The Blog Formerly Known As Practical Paralegalism
If you had worked for less than seven hours on a case involving complex corporate litigation, would you remember that case after starting work almost four years later at a different firm?
Texas paralegal Clyde Williams didn’t recall the 6.8 hours he had billed in 2005, in a multi-suit corporate battle while working for one firm, Godwin Pappas Langley Ronquillo, LLP (Godwin Pappas), which represented one of the parties,Trans-Global.
In 2009, he started work as a paralegal at Strasburger & Price, LLP (Strasburger). He disclosed Godwin Pappas as a previous employer. Strasburger’s initial conflict check came back clear, as did separate conflicts checks based on two other possible conflicts identified by Williams. Williams also signed the employee handbook and a confidentiality agreement, requiring him to notify his supervising attorney if he became aware he’d previously worked on one of the firm’s cases.
Williams didn’t disclose the case involving Trans-Global because he didn’t recall it. Later in 2009, he worked approximately 27 hours on the Trans-Global litigation. He still didn’t remember the case, and therefore, did not notify his supervising attorney of the conflict.
But opposing counsel made the connection, and immediately notified Strasburger of the conflict. In turn, Strasburger instructed Williams not to work any further on the litigation or discuss any information he obtained during his prior employment at Godwin Pappas.
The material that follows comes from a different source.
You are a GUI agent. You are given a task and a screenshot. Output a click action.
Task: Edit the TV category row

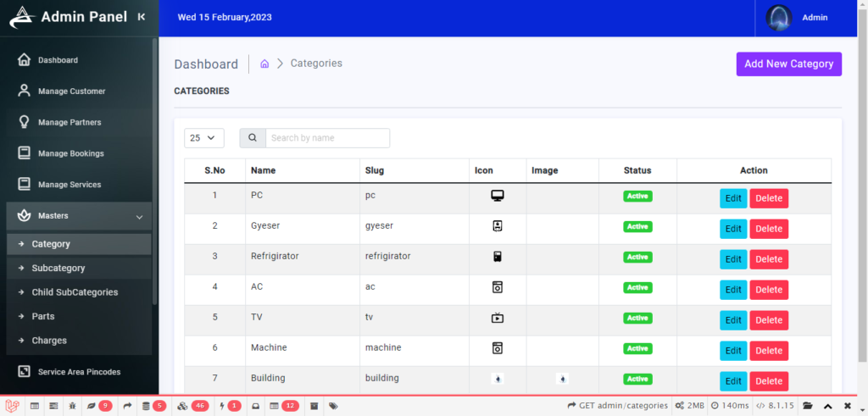coord(733,319)
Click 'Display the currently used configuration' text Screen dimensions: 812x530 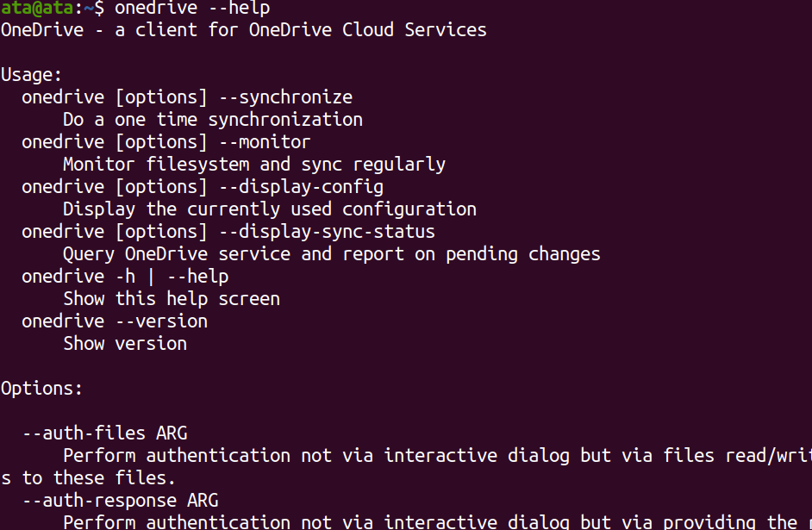pyautogui.click(x=270, y=209)
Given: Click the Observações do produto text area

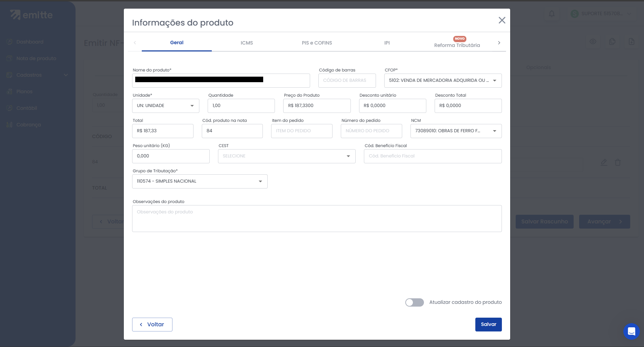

Even though Trans-Global’s counsel conceded no confidences were shared due to Williams’ involvement, Trans-Global still moved to disqualify Strasburger as counsel, and the trial court granted the motion.
It is interesting to note that throughout the appellate process, prior to the dispute over Strasburger’s disqualification reaching the Texas Supreme Court, Strasburger’s screening process was deemed “exemplary.”
The Texas Supreme Court noted there is a rebuttable presumption that nonlawyers shared confidences from one firm with members of the second firm, and that the “only way to rebut the rebuttable presumption is:”
(1) to instruct the legal assistant “not to work on any matter on which the paralegal worked during the prior employment, or regarding which the paralegal has information relating to the former employer’s representation,” and (2) to “take other reasonable steps to ensure that the paralegal does not work in connection with matters on which the paralegal worked during the prior employment, absent client consent.”
Ultimately, the Court reversed the prior decisions and directed the trial court to vacate its order granting the motion to disqualify Strasburger, finding Williams’ supervising attorney reasonably did not know he had worked on the litigation, that Williams made a good faith effort to disclose potential conflicts but simply forgot a case he’d worked less than seven hours on, and the conflict screening was effective. In Re Guaranty Insurance Services, Inc., No. 10-0364 (Tex. 2011).
The Court’s detailed decision is an excellent read, and certainly illustrates the potential problems that can arise when a paralegal works on complex litigation at two different firms – with a notable gap in the time worked on the cases.
So, I’ll pose the original question again to readers, especially those that work in the area of complex litigation, do you think you’d remember prior cases where you billed only a dozen or so hours?